Ay, Jacinta le tocó un vals amargo a Azeite. ¿Será que en su camino de crítico literario perdió el gozo infantil de la lentitud, el recoger las citas citables de cada libro, el rememorar con nostalgia lo que se leyó a paso de tortuga para que durara más? Le pasa a Azeite, le pasa. Al retirarse del mitote de las revistas literarias, Azeite pensó que leería más por gusto que por currículum. Y aquí está, sin recordar nada de lo leído.
Jacinta sacó su kindle: “Mira, padrino, he aquí una herramienta mágica: Goodreads”.
Azeite sometió a examen el ingenio que su ahijada le presentaba. “¿Y qué gracejo es este, Jacinta?”.
—Nada más que un diario de lector, padrino, al estilo del que llevaban Virginia Woolf, Franza Kafka o, en sus cartas, Jane Austen. Mi kindle me dice qué he leído este año y lo reseño en Goodreads para que no se me olvide. Y así, padrino, tampoco creas que es ay ay ay, la ciencia más pura y dura.

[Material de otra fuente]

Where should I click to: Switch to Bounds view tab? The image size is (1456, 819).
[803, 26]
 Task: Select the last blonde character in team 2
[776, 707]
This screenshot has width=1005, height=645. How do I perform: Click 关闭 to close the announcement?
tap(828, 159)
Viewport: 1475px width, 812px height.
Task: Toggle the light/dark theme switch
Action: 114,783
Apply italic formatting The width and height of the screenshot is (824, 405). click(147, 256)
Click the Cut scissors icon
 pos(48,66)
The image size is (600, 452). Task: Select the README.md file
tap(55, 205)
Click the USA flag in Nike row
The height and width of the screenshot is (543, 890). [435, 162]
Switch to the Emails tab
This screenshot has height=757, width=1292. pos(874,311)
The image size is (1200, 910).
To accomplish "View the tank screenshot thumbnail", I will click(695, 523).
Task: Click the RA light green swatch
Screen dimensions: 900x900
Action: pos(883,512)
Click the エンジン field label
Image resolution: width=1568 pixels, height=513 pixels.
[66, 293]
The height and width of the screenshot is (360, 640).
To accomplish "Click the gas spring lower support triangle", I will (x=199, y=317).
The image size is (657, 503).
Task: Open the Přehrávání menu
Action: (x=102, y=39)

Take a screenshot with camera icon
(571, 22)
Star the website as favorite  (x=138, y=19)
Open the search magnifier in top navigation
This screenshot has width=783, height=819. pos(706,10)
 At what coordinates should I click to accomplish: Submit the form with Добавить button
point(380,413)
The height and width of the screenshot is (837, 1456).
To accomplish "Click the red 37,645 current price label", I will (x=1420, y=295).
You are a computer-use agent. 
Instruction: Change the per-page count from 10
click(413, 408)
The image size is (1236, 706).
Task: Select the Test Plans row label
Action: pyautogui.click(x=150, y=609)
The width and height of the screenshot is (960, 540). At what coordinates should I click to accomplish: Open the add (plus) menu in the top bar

“Carajo”, dijo Azeite para sus adentros, “los niños me dejan patidifuso con su sabiduría con la que, sin duda, siempre salen a flote”.
Para Azeite la tecnología del capitaloceno tardío suele pasarle por encima de las cejas, encerrado como está siempre en su estudio. Pero, ay, también existen otras formas de encerrarse y abrirse de cualquier modo al mundo. Tomó el kindle hechizado, caviló frente a su pantalla y se prometió comprarse uno. ¿Pero cómo le hacen los lectores sin Goodreads y kindles mágicos? ¿Serán los que leen mejor?
Azeite y Jacinta se repantingaron sin más en el estudio de la casa y se pusieron a leer después de ir por gelato. Azeite, con la manda de leer por placer por primera vez en décadas—puesto que leer por mero solaz le permitirá acaso recordar mejor lo leído— y Jacinta con el TV Notas de la semana porque La casa de los famosos es lo que hay que comentar en la escuela, cómo no.